Clearly, having a reliable retirement plan makes all the difference, and that’s the takeaway of a Congressionally dedicated observance next week.
National Retirement Security Week, Oct. 16-22, seeks to raise public awareness about the importance of saving for retirement, initiating an introspective look at one’s own retirement planning goals and an opportunity to make appropriate adjustments for the future.
As AOA members, doctors have a leg up in retirement planning solutions—for both individuals and practices.
AOAExcel Endorsed Business Partner AXA Equitable offers dedicated retirement specialists who will keep members’ options flexible, simplify their plan’s administration, help with tax-related guidance and IRS compliance, and help communicate with employees to build participation in a practice plan.

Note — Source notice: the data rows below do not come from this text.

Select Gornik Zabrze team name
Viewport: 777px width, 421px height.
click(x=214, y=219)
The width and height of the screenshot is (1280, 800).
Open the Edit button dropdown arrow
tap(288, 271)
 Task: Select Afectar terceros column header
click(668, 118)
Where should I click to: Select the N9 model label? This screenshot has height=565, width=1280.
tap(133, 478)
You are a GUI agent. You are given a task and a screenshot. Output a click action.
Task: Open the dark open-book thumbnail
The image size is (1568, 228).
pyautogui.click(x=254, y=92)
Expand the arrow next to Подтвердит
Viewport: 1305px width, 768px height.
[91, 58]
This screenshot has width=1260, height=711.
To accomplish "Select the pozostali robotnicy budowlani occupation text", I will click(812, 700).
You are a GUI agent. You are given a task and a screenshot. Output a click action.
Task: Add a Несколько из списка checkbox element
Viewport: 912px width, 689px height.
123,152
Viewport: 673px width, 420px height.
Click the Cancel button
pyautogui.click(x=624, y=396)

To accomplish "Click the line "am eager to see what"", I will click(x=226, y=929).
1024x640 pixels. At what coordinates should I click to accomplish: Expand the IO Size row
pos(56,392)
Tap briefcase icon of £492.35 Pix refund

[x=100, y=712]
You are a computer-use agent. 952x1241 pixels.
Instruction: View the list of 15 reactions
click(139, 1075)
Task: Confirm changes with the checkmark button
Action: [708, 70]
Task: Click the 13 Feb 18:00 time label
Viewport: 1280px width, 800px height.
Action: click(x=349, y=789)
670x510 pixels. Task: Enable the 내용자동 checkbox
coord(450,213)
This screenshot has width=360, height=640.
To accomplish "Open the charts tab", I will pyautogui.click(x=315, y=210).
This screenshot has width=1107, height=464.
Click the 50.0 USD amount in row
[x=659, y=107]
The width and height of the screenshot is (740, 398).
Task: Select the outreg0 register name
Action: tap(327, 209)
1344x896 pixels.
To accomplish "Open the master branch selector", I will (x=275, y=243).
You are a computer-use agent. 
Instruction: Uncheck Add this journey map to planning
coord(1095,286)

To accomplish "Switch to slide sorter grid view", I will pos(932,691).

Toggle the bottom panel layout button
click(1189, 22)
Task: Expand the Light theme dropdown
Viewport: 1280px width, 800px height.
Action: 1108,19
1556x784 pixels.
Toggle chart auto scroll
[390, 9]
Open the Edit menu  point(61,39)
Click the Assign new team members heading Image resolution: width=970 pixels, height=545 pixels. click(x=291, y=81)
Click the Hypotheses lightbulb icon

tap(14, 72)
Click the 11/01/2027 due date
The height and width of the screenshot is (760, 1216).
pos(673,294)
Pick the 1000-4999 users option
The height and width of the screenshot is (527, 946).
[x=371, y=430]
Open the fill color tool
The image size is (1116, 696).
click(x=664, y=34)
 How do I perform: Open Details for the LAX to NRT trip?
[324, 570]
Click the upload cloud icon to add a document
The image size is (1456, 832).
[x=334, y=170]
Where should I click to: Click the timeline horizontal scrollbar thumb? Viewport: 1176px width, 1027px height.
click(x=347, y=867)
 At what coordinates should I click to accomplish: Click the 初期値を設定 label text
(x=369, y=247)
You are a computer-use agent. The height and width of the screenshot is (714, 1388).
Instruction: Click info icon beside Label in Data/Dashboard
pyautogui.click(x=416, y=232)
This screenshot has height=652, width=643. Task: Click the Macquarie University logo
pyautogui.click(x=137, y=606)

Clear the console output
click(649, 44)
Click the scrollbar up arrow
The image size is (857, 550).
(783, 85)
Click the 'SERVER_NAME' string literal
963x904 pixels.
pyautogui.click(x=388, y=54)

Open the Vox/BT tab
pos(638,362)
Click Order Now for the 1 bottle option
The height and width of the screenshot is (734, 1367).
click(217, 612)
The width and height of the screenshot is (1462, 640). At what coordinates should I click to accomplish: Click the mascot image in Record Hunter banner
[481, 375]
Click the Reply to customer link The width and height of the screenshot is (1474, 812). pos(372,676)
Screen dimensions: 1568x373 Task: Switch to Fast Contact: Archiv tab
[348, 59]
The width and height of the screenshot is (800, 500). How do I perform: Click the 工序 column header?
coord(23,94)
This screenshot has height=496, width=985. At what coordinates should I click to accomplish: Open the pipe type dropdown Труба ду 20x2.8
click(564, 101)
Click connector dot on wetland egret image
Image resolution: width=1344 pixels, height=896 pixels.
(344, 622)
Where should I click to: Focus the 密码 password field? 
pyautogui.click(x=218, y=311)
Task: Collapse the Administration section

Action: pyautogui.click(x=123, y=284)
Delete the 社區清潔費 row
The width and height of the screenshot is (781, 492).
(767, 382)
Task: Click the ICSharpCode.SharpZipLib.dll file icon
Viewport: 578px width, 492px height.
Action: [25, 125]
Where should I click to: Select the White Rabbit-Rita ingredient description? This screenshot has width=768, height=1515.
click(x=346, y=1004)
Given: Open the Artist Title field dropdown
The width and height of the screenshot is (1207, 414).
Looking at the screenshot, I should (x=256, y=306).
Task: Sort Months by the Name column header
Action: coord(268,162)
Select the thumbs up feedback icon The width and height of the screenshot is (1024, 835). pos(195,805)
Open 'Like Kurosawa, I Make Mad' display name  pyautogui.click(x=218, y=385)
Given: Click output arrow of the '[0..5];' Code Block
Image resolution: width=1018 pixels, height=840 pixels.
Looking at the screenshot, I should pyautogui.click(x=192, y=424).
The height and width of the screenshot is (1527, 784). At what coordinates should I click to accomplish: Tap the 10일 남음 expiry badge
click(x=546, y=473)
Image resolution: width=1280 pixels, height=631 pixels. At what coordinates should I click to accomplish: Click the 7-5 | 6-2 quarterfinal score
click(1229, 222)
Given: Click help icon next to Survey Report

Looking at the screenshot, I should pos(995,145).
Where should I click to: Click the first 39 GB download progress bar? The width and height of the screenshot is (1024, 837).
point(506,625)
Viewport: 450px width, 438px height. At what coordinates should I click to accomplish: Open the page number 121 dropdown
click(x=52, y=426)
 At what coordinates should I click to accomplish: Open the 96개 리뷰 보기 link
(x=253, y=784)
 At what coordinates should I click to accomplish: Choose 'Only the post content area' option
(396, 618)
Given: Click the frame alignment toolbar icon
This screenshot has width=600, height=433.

“We want members doing what they do best: being optometrists,” says Monica Couillard, AXA Equitable relationship manager. “We want to take that administrative burden off our doctors’ plates and allow them to be doctors.”
With that in mind, AXA Equitable’s Senior Retirement Program Specialist David Kay, and Couillard, offer several retirement planning suggestions for doctors at varying stages of their optometric careers.
Tips of the trade: Starting out
Minimize expenses, maximize ROI. It’s tough enough getting clear of student debt, but don’t let that postpone retirement savings. Newly graduated doctors have the power of compounding interest on their side, so start saving now. Kay says it’s important getting into the habit of saving in your early 20s: “That money compounds, and if you give yourself a longer time to save, then you have a better opportunity to reach your goals in retirement.”
Consider a Roth 401(k). Much has been made about the future state of Social Security when it comes time for Millennials to collect. That makes it even more important for newly graduated doctors to start saving now, and an employer-sponsored retirement option, such as a 401k, is a very good start.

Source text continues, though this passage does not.